Recapping a Year of FDA Regulations on Digital Healthcare Tech


Last year, the FDA put a considerable amount of energy into the digital health technology approval process. Will these efforts carry into 2018?

2017 was an exciting year for digital health. We saw a host of new ventures to improve quality of care, the beginnings of the fully digital clinical trial, and immediate evidence of cost savings from this technology.

But one of the stars of this digital health revolution was Dr. Scott Gottlieb, the new FDA commissioner, who has an innovative and supportive agenda toward digital health technology. Here’s how his regulatory decisions shaped 2017, and how they’ll continue to affect the industry this year as well:

Chasing the Future of Digital Health

Gottlieb has already taken proactive measures to create progress on digital health. Roughly a month after his confirmation, Gottlieb published a blog post outlining the guidelines his agency would follow for approving and regulating new digital health devices. And change came quickly – soon after, the FDA released its Digital Health Innovation Action Plan, indicating its intention to restructure its processes to accommodate for quicker innovation.

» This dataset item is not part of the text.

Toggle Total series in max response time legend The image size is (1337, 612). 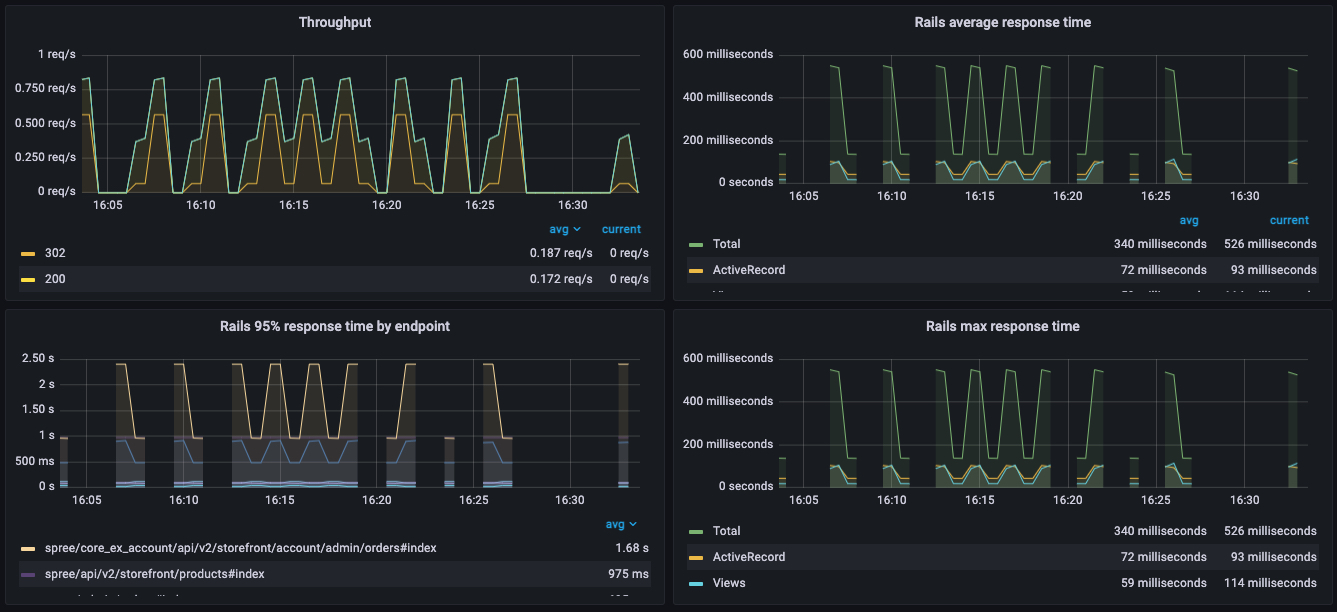point(726,531)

Part of this plan is a pilot for a firm-focused pre-certification program, which opened in July to nine companies with strong digital health offerings. Once approved, these companies would be subject to relaxed regulations surrounding new devices, making it easier to iterate and update devices without additional time for approval. The FDA has also stated that the same process will soon be applied to direct-to-consumer genetic health risk tests from companies like 23andMe.

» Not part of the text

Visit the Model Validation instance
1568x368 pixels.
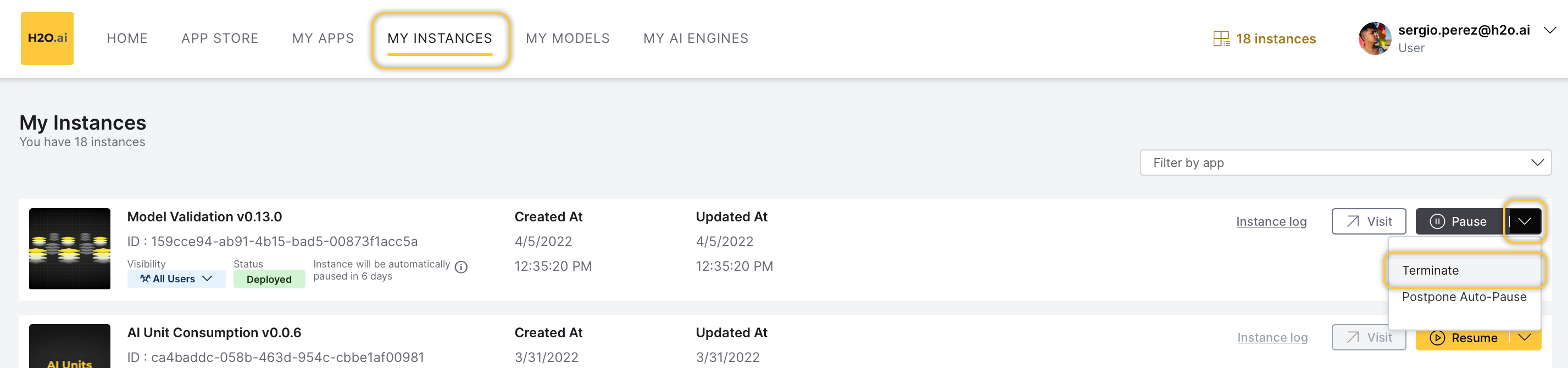tap(1369, 221)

Other announcements in 2017 supported Gottlieb’s vision of a streamlined, common-sense approval process for digital health devices. They included a handful of new guidelines on clinical decision support, changes to the 21st Century Cures Act that allow more device categories to stay outside of FDA regulation, and a draft guidance that expedites the clearance process for novel technologies that present a significant improvement to the status quo.

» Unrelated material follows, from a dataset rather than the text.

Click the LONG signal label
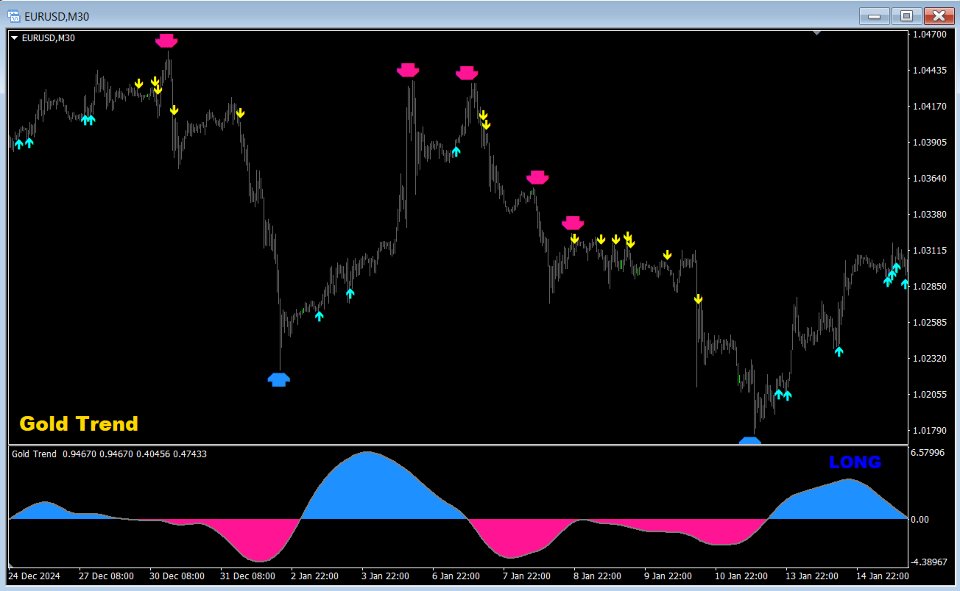This screenshot has height=591, width=960. point(854,462)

What Does This Mean for 2018?

Gottlieb’s FDA clearly prioritized digital health innovation in 2017, and we believe this trend will continue into 2018. The FDA recognizes the value that digital health can bring to our healthcare system, as well as the benefits it can bestow upon patients and providers. The agency is actively working to simplify the pathway to approval for many of these technologies, and has indicated that, beyond health and safety concerns, it will not stand in the way of new technology that saves lives and reduces costs of medical care.

In a more recent blog post, Gottlieb discussed his 2018 goals for the agency, stating that, although new advances present new challenge in regulation, he believes the FDA needs to adapt its customary approaches. He hopes to instill a new policy framework for diagnostic testing, allowing them to be reviewed by third parties and reducing the burden on developers. In 2018, the FDA will also continue to promote transparency for patients and streamlined regulatory processes for new technologies, including 3D printed devices and regenerative medicine.

The FDA has all but paved the road to a fully enabled digital future. We’re excited to see what new innovations 2018 will bring.